Deadly Steroid Compounder Gets 9 Years in Prison
Walter Eisner • Thu, June 29th, 2017
The ex-pharmacist from the New England Compounding Center (NECC) who sold deadly epidural steroid injections used to treat back pain, neck, knee and other types of pains, is going to jail for nine years.
In October 2012, the North American Spine Society issued a Spine Safety Alert after a rare form of fungal meningitis was confirmed in 91 patients by the Centers for Disease Control and Prevention (CDC). The first case was reported after an epidural injection at a Tennessee ambulatory surgery center. Eventually, according to federal officials, at least 64 people died of fungal meningitis in the outbreak and more than 700 were injured.
On June 26, 2017, a Massachusetts federal judge sentenced Barry Cadden to nine years in prison. Prosecutors had asked for 35 years.
According to a Law360 report, on March 22, 2017, a jury found Cadden guilty of racketeering, with mail fraud for shipments of the substandard, sometimes deadly drugs as the driving force for the illegal scheme. Cadden was found not guilty on murder charges, as well as some mail fraud racketeering acts and selling adulterated drugs. The jury also acquitted him of conspiracy to defraud the U.S. Food and Drug Administration (FDA).
Prosecutors claimed that under Cadden's direction, NECC sold drugs before the clinic's bare-bones safety test results had come in. NECC allegedly ignored the delicate safety procedures for sterilizing drugs and used expired ingredients.
The U.S. Attorney's Office said Cadden repeatedly took steps to shield NECC's operations from regulatory oversight by the FDA by claiming to be a pharmacy dispensing drugs pursuant to valid, patient-specific prescriptions. "In fact, NECC routinely dispensed drugs in bulk without valid prescriptions. NECC even used fictional and celebrity names on fake prescriptions to dispense drugs, such as 'Michael Jackson', 'Freddie Mae' and 'Diana Ross'."
“Give him two shots of his own steroid.”
The Boston Globe reported that a man who lost his mother said Cadden “got away with murder.” A survivor asked the judge to give Cadden the maximum sentence “or give him two shots of his own steroid.”

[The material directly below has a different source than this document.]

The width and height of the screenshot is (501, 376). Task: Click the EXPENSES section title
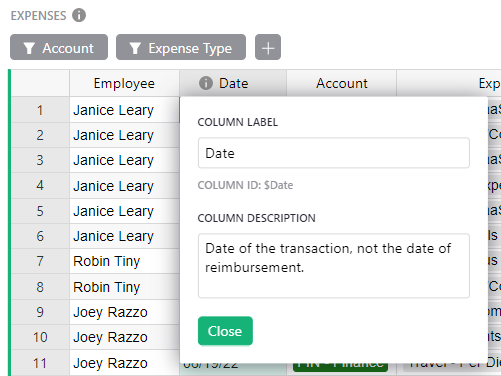[38, 16]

This situation raised issue regarding oversight of manufacturers, compounders and distributors of these products. Ray Baker, M.D., president of the International Spine Intervention Society, told us in 2012 that this case may have much to do with the fact that physicians don’t want to use near the spine some of the preservatives normally found in these compounds. He said physicians need help in obtaining appropriate sized vials of product at reasonable prices and prepared in a way that can be safely used around the spine.